▶ **AIM OF THE TASK**
Copy, word for word, the line containing "Screen dimensions: 1379x2207" and each line that follows it in the entries below; pictures do not belong in the copy.

▶ **PROVIDED DATA**

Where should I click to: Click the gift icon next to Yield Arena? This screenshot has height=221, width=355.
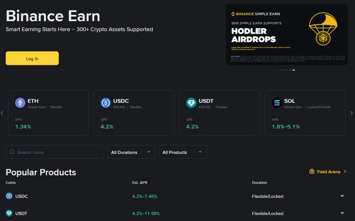312,171
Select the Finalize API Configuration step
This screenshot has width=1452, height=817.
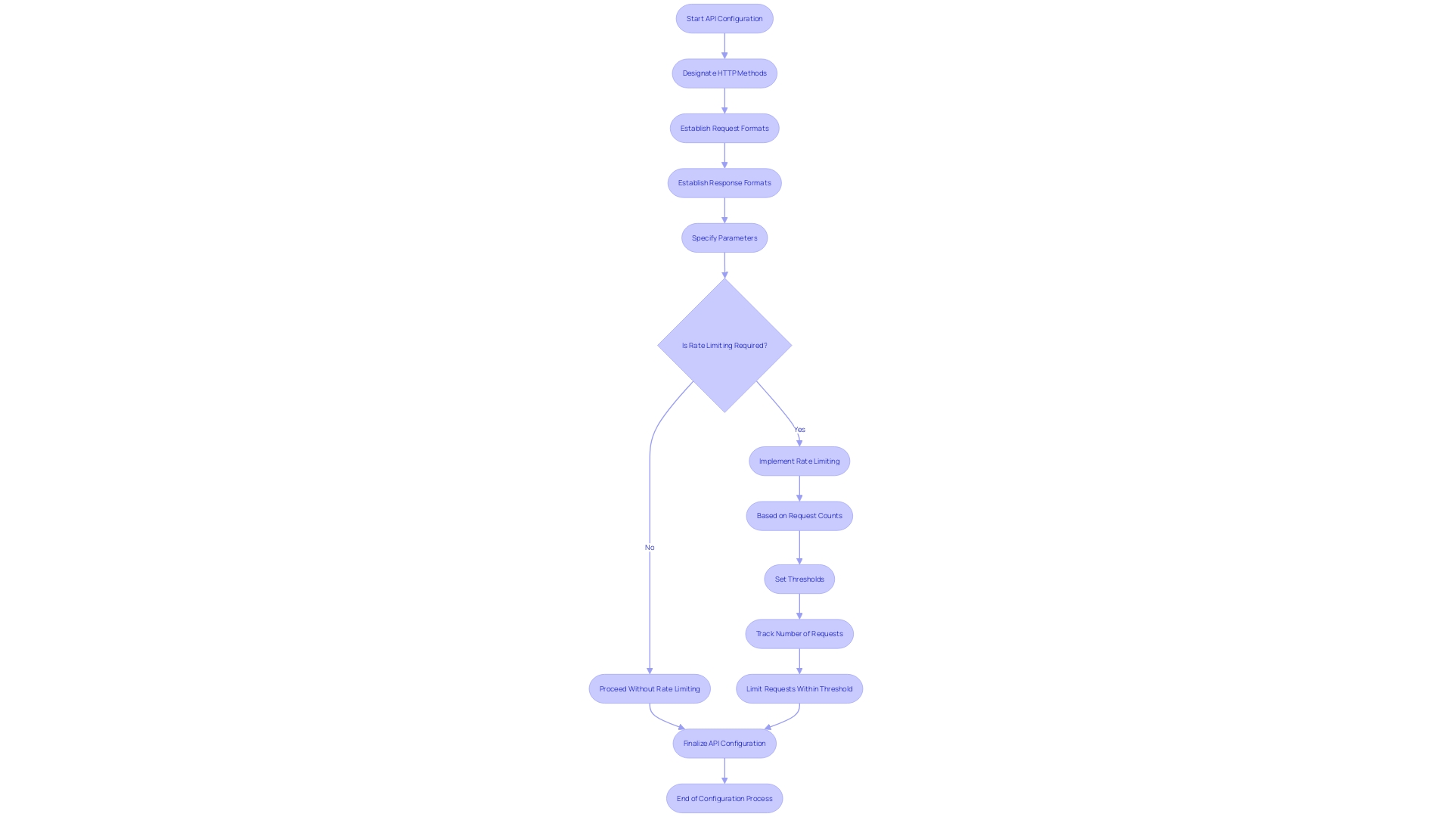coord(724,743)
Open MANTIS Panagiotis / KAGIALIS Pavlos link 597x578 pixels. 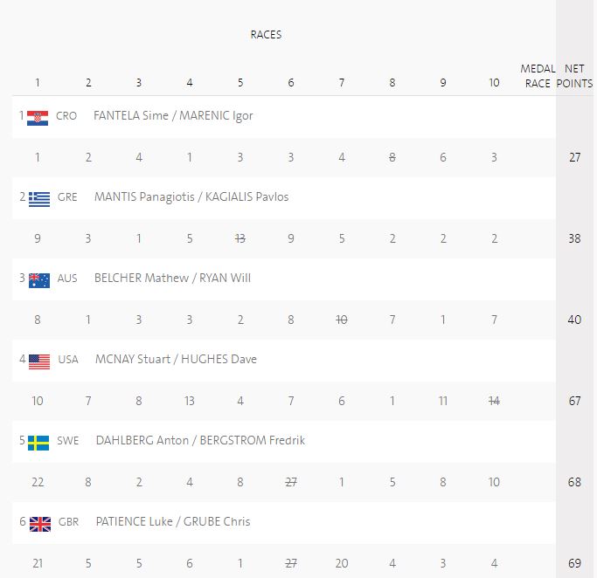click(191, 196)
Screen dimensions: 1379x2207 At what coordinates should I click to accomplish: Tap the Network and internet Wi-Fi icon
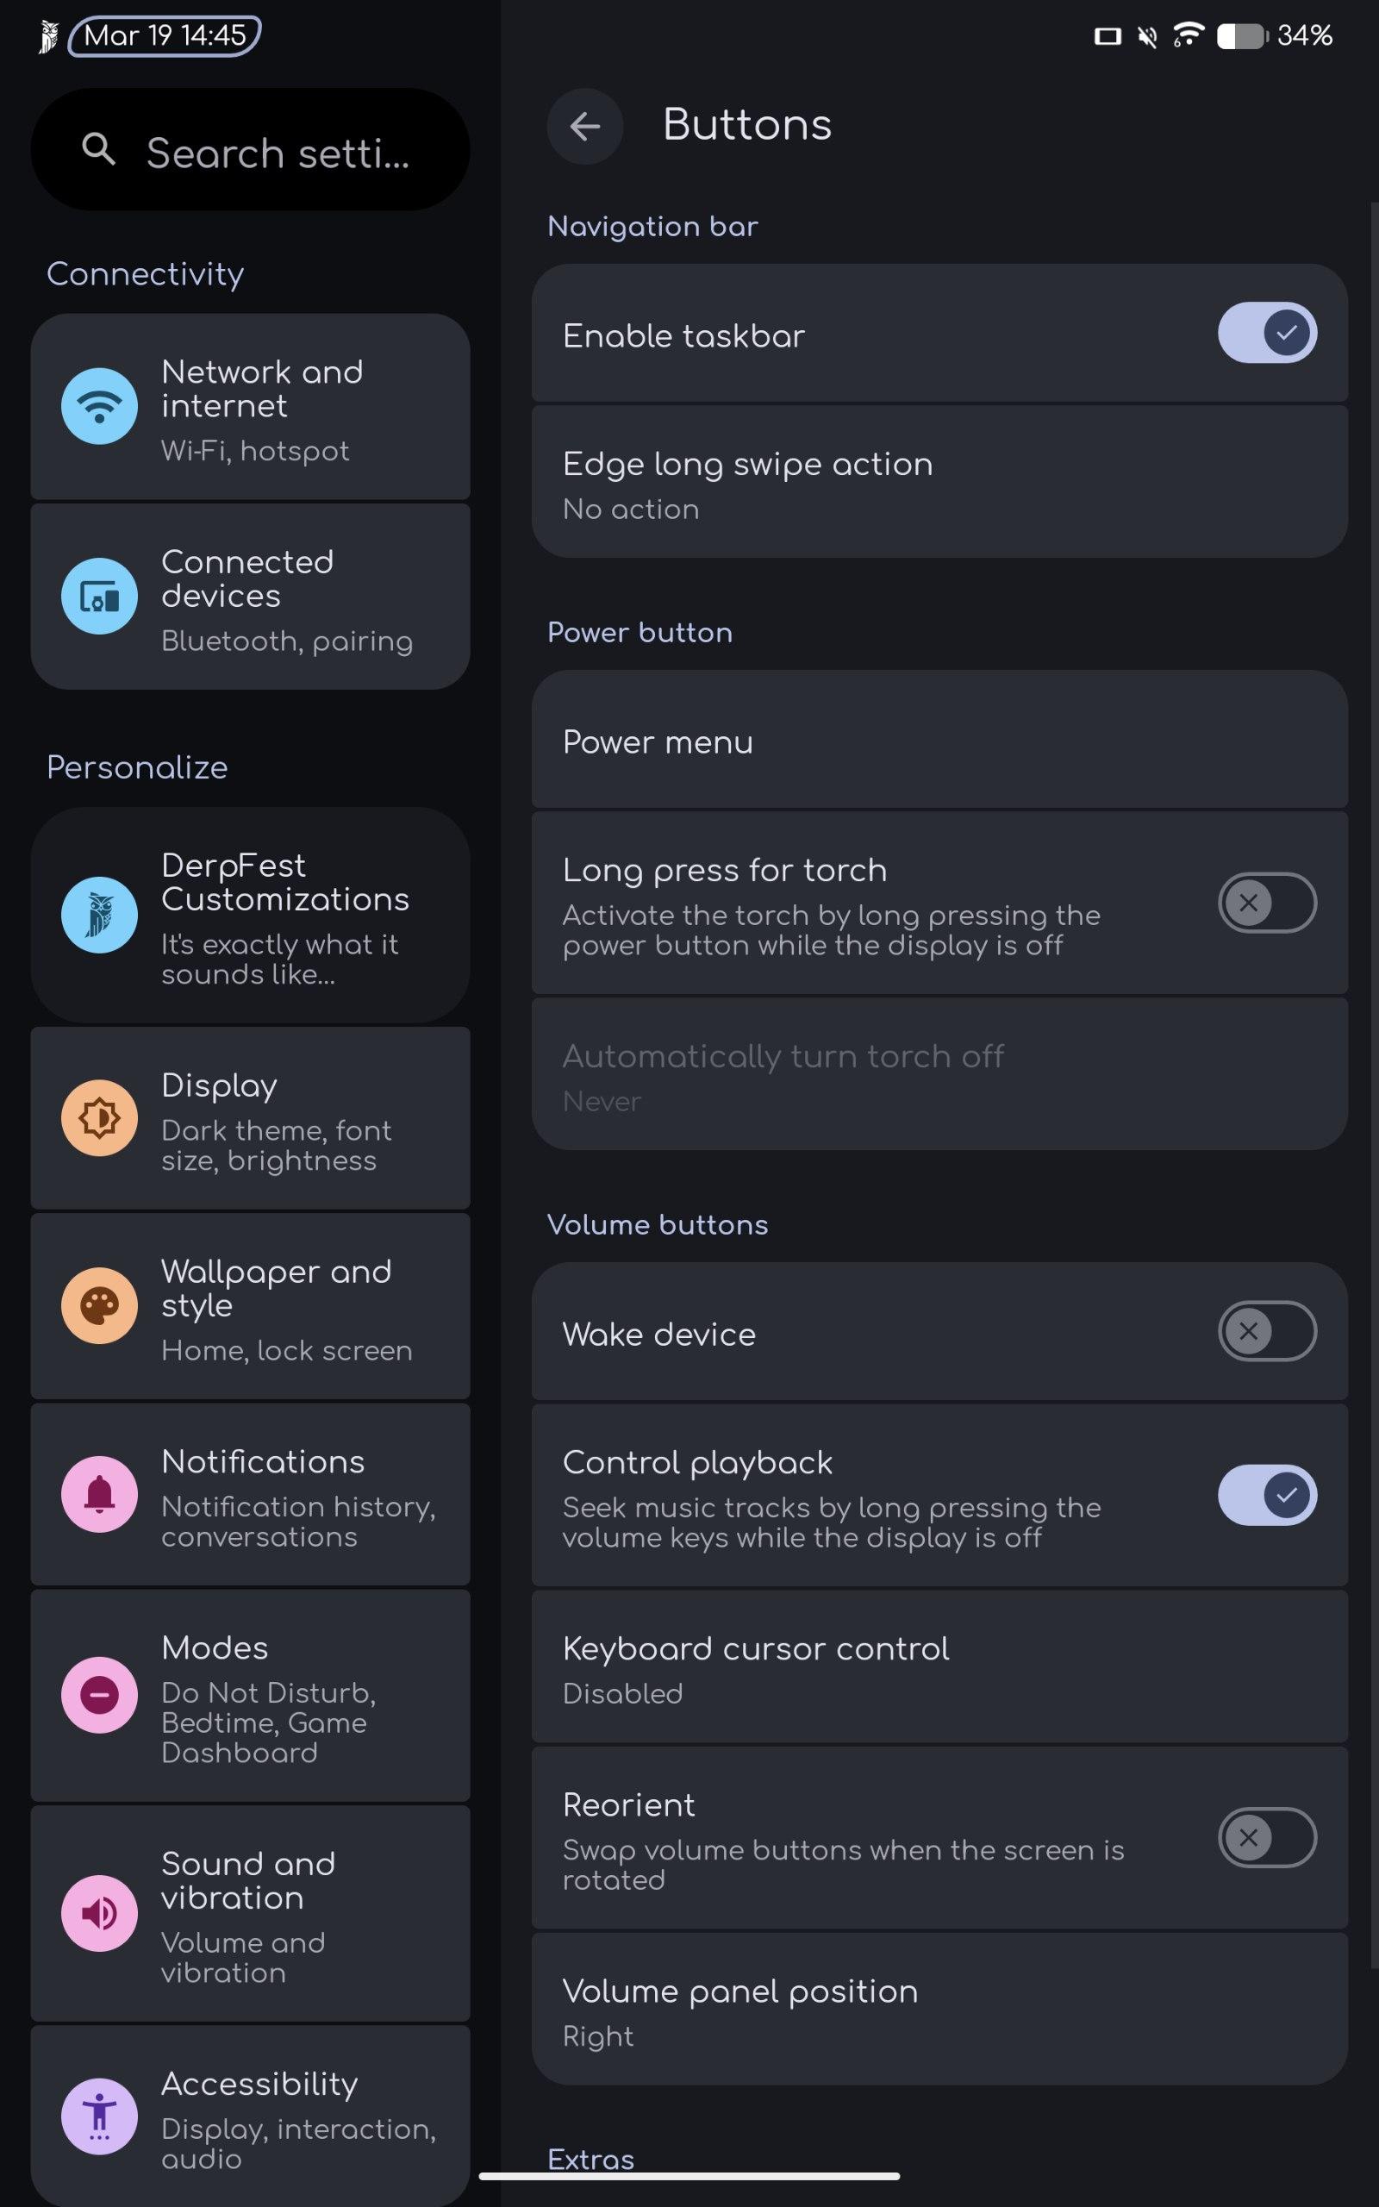pos(99,406)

▶ **PROBLEM SOLUTION**
Screen dimensions: 1379x2207 At what coordinates should I click to accomplish: Tap the Network and internet Wi-Fi icon
pos(99,406)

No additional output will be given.